My first graders do the same. This year I feel like they are saying, "REALLY? YOU THINK YOU KNOW HOW TO TEACH? WELL YOU DON'T KNOW ME YET!" It's awesome. It's a new perspective. It's inspiring.

No change, I can change
I can change, I can change
But I'm here in my mold
I am here in my mold
But I'm a million different people
from one day to the next
I can't change my mold
No, no, no, no, no

So I always thought the lyrics were "I'm here in my mind", not "here in my mold". Now I see how different the meaning is. "Here in my mind" is a good thing. You're settled. You're secure. You're you. "Here in my mold" - not so much. You're trapped. You're conformed. You're like everyone else. So I don't know. Am I like everyone else? Every other American Paul met? Does he see any distinction? Do I?

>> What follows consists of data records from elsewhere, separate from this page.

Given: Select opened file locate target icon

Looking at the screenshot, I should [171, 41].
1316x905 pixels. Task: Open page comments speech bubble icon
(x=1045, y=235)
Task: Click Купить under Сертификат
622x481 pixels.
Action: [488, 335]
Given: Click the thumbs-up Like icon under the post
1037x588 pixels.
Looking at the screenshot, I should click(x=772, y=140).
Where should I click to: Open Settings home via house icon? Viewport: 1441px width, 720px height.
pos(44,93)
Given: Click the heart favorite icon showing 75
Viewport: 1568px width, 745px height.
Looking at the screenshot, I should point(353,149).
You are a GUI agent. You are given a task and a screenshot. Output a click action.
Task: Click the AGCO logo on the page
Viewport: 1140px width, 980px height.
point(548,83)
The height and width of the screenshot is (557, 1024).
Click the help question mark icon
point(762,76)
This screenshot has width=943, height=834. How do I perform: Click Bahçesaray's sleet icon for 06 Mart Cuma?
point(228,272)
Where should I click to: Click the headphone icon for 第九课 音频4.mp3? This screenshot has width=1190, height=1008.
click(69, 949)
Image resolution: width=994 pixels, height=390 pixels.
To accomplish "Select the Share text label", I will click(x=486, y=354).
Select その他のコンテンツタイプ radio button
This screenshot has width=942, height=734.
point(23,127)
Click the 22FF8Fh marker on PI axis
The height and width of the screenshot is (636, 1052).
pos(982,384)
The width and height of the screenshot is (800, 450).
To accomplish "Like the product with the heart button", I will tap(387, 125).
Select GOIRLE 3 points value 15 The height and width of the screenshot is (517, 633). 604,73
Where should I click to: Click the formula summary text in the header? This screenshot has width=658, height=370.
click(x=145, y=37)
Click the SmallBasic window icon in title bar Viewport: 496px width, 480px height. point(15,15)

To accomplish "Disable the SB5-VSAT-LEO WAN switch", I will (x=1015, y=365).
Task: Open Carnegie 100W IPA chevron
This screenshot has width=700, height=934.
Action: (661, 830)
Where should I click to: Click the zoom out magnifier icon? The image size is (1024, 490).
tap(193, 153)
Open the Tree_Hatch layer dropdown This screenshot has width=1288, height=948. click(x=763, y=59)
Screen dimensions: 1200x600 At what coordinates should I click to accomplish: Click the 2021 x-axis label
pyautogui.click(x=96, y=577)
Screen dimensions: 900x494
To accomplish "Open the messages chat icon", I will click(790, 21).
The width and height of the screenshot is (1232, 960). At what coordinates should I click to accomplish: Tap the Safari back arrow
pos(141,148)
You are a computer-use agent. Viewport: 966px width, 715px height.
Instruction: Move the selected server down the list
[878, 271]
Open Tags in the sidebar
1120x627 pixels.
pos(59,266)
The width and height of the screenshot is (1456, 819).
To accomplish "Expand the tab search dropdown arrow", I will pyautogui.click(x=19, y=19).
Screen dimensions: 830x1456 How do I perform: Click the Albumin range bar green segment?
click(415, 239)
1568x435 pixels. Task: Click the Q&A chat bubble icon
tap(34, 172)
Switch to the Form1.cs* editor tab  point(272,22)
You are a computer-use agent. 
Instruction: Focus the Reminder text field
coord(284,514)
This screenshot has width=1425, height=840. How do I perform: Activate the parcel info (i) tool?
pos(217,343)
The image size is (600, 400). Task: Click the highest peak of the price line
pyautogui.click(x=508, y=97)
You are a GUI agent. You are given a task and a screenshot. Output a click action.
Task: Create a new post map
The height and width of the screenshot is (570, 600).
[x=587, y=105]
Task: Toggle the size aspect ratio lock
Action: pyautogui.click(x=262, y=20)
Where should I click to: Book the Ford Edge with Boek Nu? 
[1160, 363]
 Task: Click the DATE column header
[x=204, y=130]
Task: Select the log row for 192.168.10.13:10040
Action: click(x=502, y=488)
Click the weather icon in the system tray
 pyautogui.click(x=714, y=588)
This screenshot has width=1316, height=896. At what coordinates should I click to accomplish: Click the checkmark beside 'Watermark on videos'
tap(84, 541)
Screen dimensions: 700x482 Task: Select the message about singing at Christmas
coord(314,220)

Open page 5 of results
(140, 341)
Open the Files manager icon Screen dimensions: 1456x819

The other funny thing is that of all the billions of people, how did this one single person, male, German, age 15, come into our lives? He was funny, smart, kind, cute. He was so much like us. So much of the million different people we are were in him. It was a wonderful bittersweet symphony. We will miss him. We will miss our time together. He spent a good 40 minutes swimming in the Atlantic Ocean in October last weekend. He was so happy. How do you recapture that? How do you find words to explain that symphony of life? But we said goodbye to the ocean, and we said goodbye to Paul.

Well I never pray
But tonight I'm on my knees yeah
I need to hear some sounds that recognize the pain in me, yeah

I do pray. But tonight I'll pray for one more person in the world. One more family that is so like my own. One more family that knows the lyrics to the Bittersweet Symphony, because, don't we all? Tomorrow they will wake to meet their son at the train station in Frankfurt. Their son who they haven't seen in two weeks. What a symphony it will be.